Twenty-five Years
Twenty-five Years
Cook Fine Art will present an exhibition of photographs by Bettina Rheims from
September 18-October 30, 2006. The show spans a period 25 years from the mid-1980s
to the present. Included in the exhibition is a selection of pictures from her first
book, Female Trouble, published in 1989, as well as images from the series Chambre
close (1992/93), Pourquoi m'a tu abandonne' (1996), and Shanghai (2003).
The pictures in 'Female Trouble' are pictures of women, famous models, movie stars,
friends, in various stages of undress, nudity or simply nakedness, in high-contrast
black and white. The photographer has called them 'portraits nus'. They elaborate an
altogether original vision of glamour. As portraits, they project strength and
vulnerability, qualities that recur in the later pictures as well in different
combinations.
In the 'Female Trouble' pictures, multiple lighting sources make film noir-ish cast
shadows and throw architectural details into forcible relief. Black gloves, dark
stockings, a mask, make skin whiter and the image more graphic overall. The models
sometimes face the camera, as if posing for a portrait. Often, they look away,
distracted, as if suspended in the middle of an action. Either way, the viewer
tumbles into the middle of a story. This scenic development of the image re-surfaces
in the now legendary 'Chambre close' pictures of the early nineties and continues to
define Rheims' celebrity pictures and everything else she does including her fashion
editorial work.
She sets up most of her pictures in hotel bedrooms. When the room is not visible,
details, like the aggressively shaggy carpet in Elizabeth Berkeley ...suggest a
bedroom anyway. Madonna is on the bed, Sylvie is in front of one, and so on.
The question emerges, for whom are they posing, or who is watching them?

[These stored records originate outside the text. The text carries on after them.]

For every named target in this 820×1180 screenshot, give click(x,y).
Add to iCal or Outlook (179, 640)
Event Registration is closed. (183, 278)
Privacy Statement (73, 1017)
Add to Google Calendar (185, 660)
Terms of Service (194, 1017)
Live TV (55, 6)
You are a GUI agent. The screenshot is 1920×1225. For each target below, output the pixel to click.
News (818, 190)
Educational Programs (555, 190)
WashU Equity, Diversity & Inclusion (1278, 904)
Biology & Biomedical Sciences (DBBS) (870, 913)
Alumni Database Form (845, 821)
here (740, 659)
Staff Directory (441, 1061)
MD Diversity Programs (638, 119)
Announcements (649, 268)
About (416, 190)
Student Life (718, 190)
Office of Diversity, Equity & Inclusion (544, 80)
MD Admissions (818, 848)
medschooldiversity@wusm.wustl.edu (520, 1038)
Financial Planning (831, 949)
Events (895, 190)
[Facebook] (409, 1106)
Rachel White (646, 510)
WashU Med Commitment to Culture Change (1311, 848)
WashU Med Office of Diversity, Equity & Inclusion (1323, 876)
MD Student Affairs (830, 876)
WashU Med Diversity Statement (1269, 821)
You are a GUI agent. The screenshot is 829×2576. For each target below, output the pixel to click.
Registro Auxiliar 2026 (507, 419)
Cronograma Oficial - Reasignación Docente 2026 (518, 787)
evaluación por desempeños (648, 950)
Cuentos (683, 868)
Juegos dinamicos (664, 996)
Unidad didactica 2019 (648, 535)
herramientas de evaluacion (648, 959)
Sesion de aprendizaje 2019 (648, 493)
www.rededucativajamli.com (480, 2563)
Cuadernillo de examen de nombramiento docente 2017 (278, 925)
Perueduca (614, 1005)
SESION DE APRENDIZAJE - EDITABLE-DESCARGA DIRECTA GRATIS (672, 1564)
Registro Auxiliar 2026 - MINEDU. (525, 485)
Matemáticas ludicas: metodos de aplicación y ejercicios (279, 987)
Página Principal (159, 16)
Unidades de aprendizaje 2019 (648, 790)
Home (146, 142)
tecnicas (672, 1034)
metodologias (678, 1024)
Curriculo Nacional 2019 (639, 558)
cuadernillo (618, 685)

What's new is that a woman is photographing these women (strippers, models,
celebrities, friends, someone off the street), and not a man. In Chambre close, the
conceit that a man is picking up and talking various women into posing nude for him
defines the role that Bettina Rheims does not assume in the series and gives it an
extra edge.
What we see, ultimately, is new way of looking at women. They look different when
not offered up as objects of male delectation. All of her models are confident,
self-possessed, and project a sort of rough and ready ease that Rheims alone is able
to get out of them. There is no coercion here. Catherine Deneuve has observed that
Rheims's pictures are harsh, but never vulgar; they are open, not closed. And,
mostly, they are fun to look at.
Bettina Rheims became interested in photography in 1978. Her first exhibition of
acrobats and strippers took place at the Centre Pompidou in 1980. She completed a
series of pictures of stuffed animals and showed them in Paris and New York. In the
early 80s she contributed photographs to a host of magazines, including Elle and
Paris Match, while working on publicity campaigns for Weill and fashion shots for
Chanel. At the same time she began making photos for fashion editorial work in
series, album covers and celebrity shots. Her first monograph, Female Trouble,
appeared in 1989.
Chambre close appeared in 1992. Working in collaboration with the writer Serge
Bramly, the book became a best-seller and continues to be reprinted. From the late
80s on she continued to photograph celebrities - Paloma Picasso, Catherine Deneuve,
Sophie Marceau, Jennifer Jason Leigh, to name but a few - and in 1999 made the
extraordinary ensemble of photographs, I.N.R.I., based on the life of Christ, made
in collaboration with Serge Bramly. The book appeared in Europe, Asia and the U.S.
and continues to spark controversy.
In 2003, the photographer spent six months in Shanghai, and produced the eponymous
book, a collection of photographs of women from different backgrounds who live in a
city undergoing radical changes. More Trouble, appearing in 2004, is a collection of
photographs of women celebrities from the previous ten years. A major retrospective
exhibition of her work continues to travel in Europe through 2006.